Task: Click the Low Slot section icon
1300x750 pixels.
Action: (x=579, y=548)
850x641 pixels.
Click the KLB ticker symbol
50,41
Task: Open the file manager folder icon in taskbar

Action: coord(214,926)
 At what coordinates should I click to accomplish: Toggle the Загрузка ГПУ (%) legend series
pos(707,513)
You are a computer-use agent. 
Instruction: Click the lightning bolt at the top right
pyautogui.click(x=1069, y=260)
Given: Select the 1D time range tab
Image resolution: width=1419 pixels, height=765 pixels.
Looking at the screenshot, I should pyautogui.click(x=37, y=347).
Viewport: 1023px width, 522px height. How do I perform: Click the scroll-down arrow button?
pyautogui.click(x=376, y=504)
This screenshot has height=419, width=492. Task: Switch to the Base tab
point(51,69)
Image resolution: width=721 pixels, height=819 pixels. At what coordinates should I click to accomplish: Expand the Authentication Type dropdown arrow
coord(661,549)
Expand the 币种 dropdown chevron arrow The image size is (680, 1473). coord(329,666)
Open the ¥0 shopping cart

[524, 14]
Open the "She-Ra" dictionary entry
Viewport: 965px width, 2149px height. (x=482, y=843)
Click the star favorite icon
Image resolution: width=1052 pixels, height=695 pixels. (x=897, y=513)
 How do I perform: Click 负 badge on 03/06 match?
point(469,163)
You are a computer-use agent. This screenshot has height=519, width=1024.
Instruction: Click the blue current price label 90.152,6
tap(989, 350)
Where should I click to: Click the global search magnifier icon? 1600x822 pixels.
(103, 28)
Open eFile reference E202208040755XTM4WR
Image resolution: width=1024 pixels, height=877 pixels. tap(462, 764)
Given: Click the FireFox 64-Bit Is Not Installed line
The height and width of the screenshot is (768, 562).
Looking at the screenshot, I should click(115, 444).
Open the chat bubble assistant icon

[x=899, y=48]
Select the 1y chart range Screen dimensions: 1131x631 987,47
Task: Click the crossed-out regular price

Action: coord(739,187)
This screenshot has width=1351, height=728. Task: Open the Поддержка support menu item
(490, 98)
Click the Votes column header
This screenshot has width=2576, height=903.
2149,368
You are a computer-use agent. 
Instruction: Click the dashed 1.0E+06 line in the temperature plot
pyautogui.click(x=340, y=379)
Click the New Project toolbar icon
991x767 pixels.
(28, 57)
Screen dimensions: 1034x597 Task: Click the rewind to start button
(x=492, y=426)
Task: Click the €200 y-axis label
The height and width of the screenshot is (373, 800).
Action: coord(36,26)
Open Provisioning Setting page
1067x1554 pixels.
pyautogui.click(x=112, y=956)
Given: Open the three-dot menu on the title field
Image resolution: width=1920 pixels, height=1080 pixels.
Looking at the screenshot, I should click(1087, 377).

▬▬▬

:: AIM OF THE EXERCISE ::
What is needed is an exact copy of all the entries.

:: RESULT FOR THIS TASK ::
Task: Click the Low Slot section icon
1300x750 pixels.
Action: (x=579, y=548)
850x641 pixels.
Click the KLB ticker symbol
50,41
Task: Open the file manager folder icon in taskbar

Action: coord(214,926)
 At what coordinates should I click to accomplish: Toggle the Загрузка ГПУ (%) legend series
pos(707,513)
You are a computer-use agent. 
Instruction: Click the lightning bolt at the top right
pyautogui.click(x=1069, y=260)
Given: Select the 1D time range tab
Image resolution: width=1419 pixels, height=765 pixels.
Looking at the screenshot, I should pyautogui.click(x=37, y=347).
Viewport: 1023px width, 522px height. How do I perform: Click the scroll-down arrow button?
pyautogui.click(x=376, y=504)
This screenshot has height=419, width=492. Task: Switch to the Base tab
point(51,69)
Image resolution: width=721 pixels, height=819 pixels. At what coordinates should I click to accomplish: Expand the Authentication Type dropdown arrow
coord(661,549)
Expand the 币种 dropdown chevron arrow The image size is (680, 1473). coord(329,666)
Open the ¥0 shopping cart

[524, 14]
Open the "She-Ra" dictionary entry
Viewport: 965px width, 2149px height. (x=482, y=843)
Click the star favorite icon
Image resolution: width=1052 pixels, height=695 pixels. (x=897, y=513)
 How do I perform: Click 负 badge on 03/06 match?
point(469,163)
You are a computer-use agent. This screenshot has height=519, width=1024.
Instruction: Click the blue current price label 90.152,6
tap(989, 350)
Where should I click to: Click the global search magnifier icon? 1600x822 pixels.
(103, 28)
Open eFile reference E202208040755XTM4WR
Image resolution: width=1024 pixels, height=877 pixels. tap(462, 764)
Given: Click the FireFox 64-Bit Is Not Installed line
The height and width of the screenshot is (768, 562).
Looking at the screenshot, I should click(115, 444).
Open the chat bubble assistant icon

[x=899, y=48]
Select the 1y chart range Screen dimensions: 1131x631 987,47
Task: Click the crossed-out regular price

Action: coord(739,187)
This screenshot has width=1351, height=728. Task: Open the Поддержка support menu item
(490, 98)
Click the Votes column header
This screenshot has width=2576, height=903.
2149,368
You are a computer-use agent. 
Instruction: Click the dashed 1.0E+06 line in the temperature plot
pyautogui.click(x=340, y=379)
Click the New Project toolbar icon
991x767 pixels.
(28, 57)
Screen dimensions: 1034x597 Task: Click the rewind to start button
(x=492, y=426)
Task: Click the €200 y-axis label
The height and width of the screenshot is (373, 800).
Action: coord(36,26)
Open Provisioning Setting page
1067x1554 pixels.
pyautogui.click(x=112, y=956)
Given: Open the three-dot menu on the title field
Image resolution: width=1920 pixels, height=1080 pixels.
Looking at the screenshot, I should click(1087, 377).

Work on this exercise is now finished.